Sobre o medo de que a chupeta possa facilitar doenças, porque cai no chão, se mistura com chupetas dos amiguinhos na creche, ou na pracinha etc., isso pode acontecer. Mas isso funciona como qualquer outro brinquedo que vá à boca das crianças pequenas que brincam coletivamente. Dessa forma, a chupeta pode ser um foco de infecção se não for higienizada ou esterilizada de forma correta, bem como os brinquedos e mordedores.

Se a criança for usar a chupeta, diz Irla, os pais devem optar por usar chupetas ortodônticas que possuem uma anatomia que se adapta melhor à cavidade bucal da criança e que, por isso, permitem um maior contato da língua com o palato durante a deglutição.

As crianças que usam chupeta necessariamente ficarão dentuças? Não se pode dizer. O que se sabe é que o uso prolongado da chupeta pode provocar danos ao desenvolvimento da arcada dentária da criança, sem que se possa afirmar que isso será uma consequência óbvia em todas elas. Mesmo assim, para evitar isso, sugere-se o uso da chupeta até no máximo 3 ou 4 anos de idade. Depois dos 4 anos, chupeta poderá causar problemas oclusais, principalmente se for usada com muita frequência. Quando o uso é muito intenso ou prolongado, durante e/ou depois da dentição permanente, a criança pode começar a desenvolver alguma deficiência esquelética e/ou dentária o que torna mais difícil a correção dos danos causados, lembra a ortodontista.

Nós, professoras, devemos respeitar as escolhas das famílias e a orientação dos pediatras sem, no entanto, nos omitir. Assim, ao chegar na creche a na escola, ou quando vão para passear na rua, supomos que a criança não precisará ficar o tempo todo de chupeta, também, porque ela deverá experimentar alimentos, beijar, emitir sons e conversar livremente.

Não podemos esquecer que as crianças são todas muito diferentes umas das outras, o que exige uma parceria de mãe e pai muito efetiva, mas flexível, em respeito ao que elas nos dizem, mesmo antes de falar.

(*) Angela Meyer Borba e Maria Inês de C.Delorme, com a colaboração da ortodontista Irla Mello.

2 comentários sobre “Chupeta: sim, não, por quê?

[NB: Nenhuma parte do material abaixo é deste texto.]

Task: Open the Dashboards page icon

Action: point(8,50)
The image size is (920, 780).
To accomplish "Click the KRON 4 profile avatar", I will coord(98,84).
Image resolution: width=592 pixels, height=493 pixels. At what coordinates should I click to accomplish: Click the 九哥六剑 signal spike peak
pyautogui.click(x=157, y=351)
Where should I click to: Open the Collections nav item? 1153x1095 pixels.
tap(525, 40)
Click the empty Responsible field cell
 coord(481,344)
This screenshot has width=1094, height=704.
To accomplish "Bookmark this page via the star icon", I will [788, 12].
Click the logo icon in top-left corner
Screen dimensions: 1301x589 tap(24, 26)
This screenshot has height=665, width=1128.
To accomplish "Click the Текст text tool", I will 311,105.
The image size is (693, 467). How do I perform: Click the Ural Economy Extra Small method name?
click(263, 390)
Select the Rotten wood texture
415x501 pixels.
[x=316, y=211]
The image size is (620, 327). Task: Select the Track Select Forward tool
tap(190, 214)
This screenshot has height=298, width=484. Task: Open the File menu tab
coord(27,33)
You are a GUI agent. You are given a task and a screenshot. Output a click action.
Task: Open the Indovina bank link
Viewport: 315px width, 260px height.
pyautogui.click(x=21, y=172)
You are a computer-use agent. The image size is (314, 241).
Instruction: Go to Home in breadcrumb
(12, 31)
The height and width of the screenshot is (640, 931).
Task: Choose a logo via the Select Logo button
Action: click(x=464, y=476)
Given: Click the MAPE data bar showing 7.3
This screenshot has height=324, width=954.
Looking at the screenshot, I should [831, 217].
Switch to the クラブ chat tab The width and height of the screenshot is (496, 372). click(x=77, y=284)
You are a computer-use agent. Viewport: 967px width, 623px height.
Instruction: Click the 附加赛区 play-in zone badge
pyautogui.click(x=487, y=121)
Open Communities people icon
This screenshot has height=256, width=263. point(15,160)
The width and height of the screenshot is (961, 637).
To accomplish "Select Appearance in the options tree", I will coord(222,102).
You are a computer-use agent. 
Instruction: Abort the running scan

  1. Angela, não preciso nem dizer que admiro demais sua forma de pensar o desenvolvimento e a educação infantil, preciso? Mas em relação à chupeta faltou considerar uma questão importantíssima: o uso precoce (esse que vocês citam por exemplo de já levar o bico artificial para a maternidade) prejudica a amamentação porque causa confusão de bicos, o bebê tende a preferir a sucção facilitada da chupeta à sucção do seio matero e isso leva ao desmame muitas vezes antes dos 6 meses. Esse foi o principal motivo pelo qual escolhi não dar chupeta pro meu bebê e quando sou questionada como profissional costumo incluir essa variável entre as tantas em torno do uso da chupeta.